- ИСХОДНЫЙ ТЕКСТ:

Том 6 — страница 82 из 116

<Август 1965 г.>

Дорогая Надежда Яковлевна! О Фриде Абрамовне: не то что камень на сердце лежит, не только, тут боль как-то особенно лична и не годится для статистики гражданских панихид. Я с Фридой Абрамовной встретился однажды у Е. С. Ласкиной и получил от нее два письма и рукопись ее «Заметок из блокнота депутата». Фрида Абрамовна первая сказала о моих рассказах важные для меня слова, где я увидел, что скрытая суть дела не прошла незамеченной. В тот вечер, когда мы с ней познакомились и говорили, я не знал всего разнообразия и постоянства доброй активной силы Фриды Абрамовны. Не знаю, сумел ли поблагодарить ее. Просто — не знал. Наталья Ивановна потом сказала мне кое-что, Евгения Самойловна многое — об огромной деятельности Фриды Абрамовны, ее большом месте в нашей общественной жизни, особенном месте. Фрида Абрамовна была человеком деяния, действия. Не сочувствия, а содействия. Пределы и возможности ее деятельности далеко выходили за границы обычного представления о таких вещах. Для Фриды Абрамовны первая фраза Евангелия от Иоанна переводилась, как в «Фаусте»: «В начале было дело».

- ИСХОДНЫЙ СПИСОК:
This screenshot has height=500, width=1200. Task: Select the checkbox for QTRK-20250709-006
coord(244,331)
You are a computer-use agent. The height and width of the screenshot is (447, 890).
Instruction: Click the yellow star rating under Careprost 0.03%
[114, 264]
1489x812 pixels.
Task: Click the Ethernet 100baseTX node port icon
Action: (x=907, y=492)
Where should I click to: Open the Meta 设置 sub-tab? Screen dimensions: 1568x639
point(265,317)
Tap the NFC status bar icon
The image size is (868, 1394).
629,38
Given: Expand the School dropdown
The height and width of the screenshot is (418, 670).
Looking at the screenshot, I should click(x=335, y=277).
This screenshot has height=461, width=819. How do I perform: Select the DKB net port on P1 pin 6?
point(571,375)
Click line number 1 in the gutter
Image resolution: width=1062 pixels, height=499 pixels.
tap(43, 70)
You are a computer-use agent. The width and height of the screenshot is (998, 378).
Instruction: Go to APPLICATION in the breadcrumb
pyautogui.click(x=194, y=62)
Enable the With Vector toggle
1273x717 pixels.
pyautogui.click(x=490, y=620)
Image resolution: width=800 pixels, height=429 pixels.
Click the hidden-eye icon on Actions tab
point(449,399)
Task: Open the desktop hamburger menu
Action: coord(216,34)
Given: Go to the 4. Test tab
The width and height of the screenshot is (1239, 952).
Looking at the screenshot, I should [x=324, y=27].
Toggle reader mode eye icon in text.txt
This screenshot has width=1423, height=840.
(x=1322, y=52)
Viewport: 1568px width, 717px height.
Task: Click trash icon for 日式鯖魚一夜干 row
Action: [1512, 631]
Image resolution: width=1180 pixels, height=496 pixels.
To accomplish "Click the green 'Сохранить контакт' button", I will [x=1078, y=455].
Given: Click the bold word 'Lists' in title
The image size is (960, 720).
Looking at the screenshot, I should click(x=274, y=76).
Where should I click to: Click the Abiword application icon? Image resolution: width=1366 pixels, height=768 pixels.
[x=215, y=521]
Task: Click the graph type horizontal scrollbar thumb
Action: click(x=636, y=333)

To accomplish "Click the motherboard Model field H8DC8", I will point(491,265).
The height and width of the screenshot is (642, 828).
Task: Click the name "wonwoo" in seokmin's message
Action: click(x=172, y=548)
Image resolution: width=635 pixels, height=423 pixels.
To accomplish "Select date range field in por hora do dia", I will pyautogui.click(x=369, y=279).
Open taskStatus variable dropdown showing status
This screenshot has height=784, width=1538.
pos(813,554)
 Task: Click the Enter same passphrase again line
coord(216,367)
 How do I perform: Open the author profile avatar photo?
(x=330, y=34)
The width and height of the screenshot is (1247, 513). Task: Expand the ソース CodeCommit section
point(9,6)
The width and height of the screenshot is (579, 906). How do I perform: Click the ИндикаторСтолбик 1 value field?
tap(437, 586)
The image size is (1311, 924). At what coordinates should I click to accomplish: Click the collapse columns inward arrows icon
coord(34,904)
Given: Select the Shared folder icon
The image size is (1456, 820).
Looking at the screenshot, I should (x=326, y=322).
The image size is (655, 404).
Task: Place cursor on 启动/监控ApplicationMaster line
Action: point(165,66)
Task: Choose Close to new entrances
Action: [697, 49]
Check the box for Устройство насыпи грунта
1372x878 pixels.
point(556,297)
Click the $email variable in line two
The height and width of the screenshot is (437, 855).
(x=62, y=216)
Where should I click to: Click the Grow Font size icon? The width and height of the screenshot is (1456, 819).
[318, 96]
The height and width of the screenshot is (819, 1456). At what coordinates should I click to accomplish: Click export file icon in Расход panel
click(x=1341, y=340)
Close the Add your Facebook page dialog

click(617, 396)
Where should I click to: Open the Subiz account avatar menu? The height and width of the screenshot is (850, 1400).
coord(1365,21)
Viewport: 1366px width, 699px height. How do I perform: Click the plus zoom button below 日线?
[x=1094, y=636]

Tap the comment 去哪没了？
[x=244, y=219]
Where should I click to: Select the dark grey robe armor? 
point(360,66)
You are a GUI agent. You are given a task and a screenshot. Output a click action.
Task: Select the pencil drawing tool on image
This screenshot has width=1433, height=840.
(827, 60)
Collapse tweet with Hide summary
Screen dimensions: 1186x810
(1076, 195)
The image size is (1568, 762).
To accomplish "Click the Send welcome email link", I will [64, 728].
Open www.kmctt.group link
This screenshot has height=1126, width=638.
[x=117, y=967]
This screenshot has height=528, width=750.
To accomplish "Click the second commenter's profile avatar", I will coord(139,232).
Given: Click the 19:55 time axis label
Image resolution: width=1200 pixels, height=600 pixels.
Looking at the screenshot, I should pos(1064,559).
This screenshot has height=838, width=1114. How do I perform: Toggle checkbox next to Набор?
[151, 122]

- ПИСЬМЕННОЕ ЗАДАНИЕ: Продолжите письмо о Фриде Абрамовне, начав сразу после его последней фразы.

- ОТВЕТ К ЗАДАНИЮ:
Необычайно важно для писателя, поэта соответствие между словом и делом. Поступки должны соответствовать словам. Мне уже случалось обращать ваше внимание на коварность пушкинской формулы: «Слова поэта суть уже его дела». Тысячу раз нет. Дело поэта должно соответствовать, подтверждать его слово. Нравственные начала должны диктовать и слова, и дела. Требовать от писателя, чтобы он вел себя в соответствии со своим словом, — нужно. Вот этим редчайшим, драгоценным качеством Фрида Абрамовна обладала, как никто другой в наши дни. И — пусть это будет куском моего дневника — мне кажется, что Фриде Абрамовне было бесконечно стыдно за советскую власть — и она бросалась заделывать пробоины, латать, исправлять, добиваться отмены ложных и грубых решений.

Мне кажется, что героическое было именно в том, что, имея большие возможности, Фрида Абрамовна считала своим нравственным долгом пользоваться этими возможностями, не уклоняясь, не сомневаясь. Нравственная сторона дела здесь очень важна. Моральный уровень очень высок, очень. Я не знаю «Учителя», повести, над которой работала Фрида Абрамовна. Но «Блокнот депутата», запись дела Бродского — литературные документы большой силы, отличающие именно писателя, а не журналиста.

В деле Бродского Ф. В. выступила крупным писателем, вечным защитником и смелым обвинителем всей тупости и черноты, которые несет наше время; эта запись, этот обвинительный документ — значительное писательское достижение. Не менее язык, и впечатлительность, и <ясность> также обличают Ф. В. как писателя, а не как журналиста. «Писатели — судьи» времени, а журналисты — подручные. Это не только разные уровни мастерства, видения и так далее. Это — разные миры, как ни обманчива кажущаяся близость их друг от друга.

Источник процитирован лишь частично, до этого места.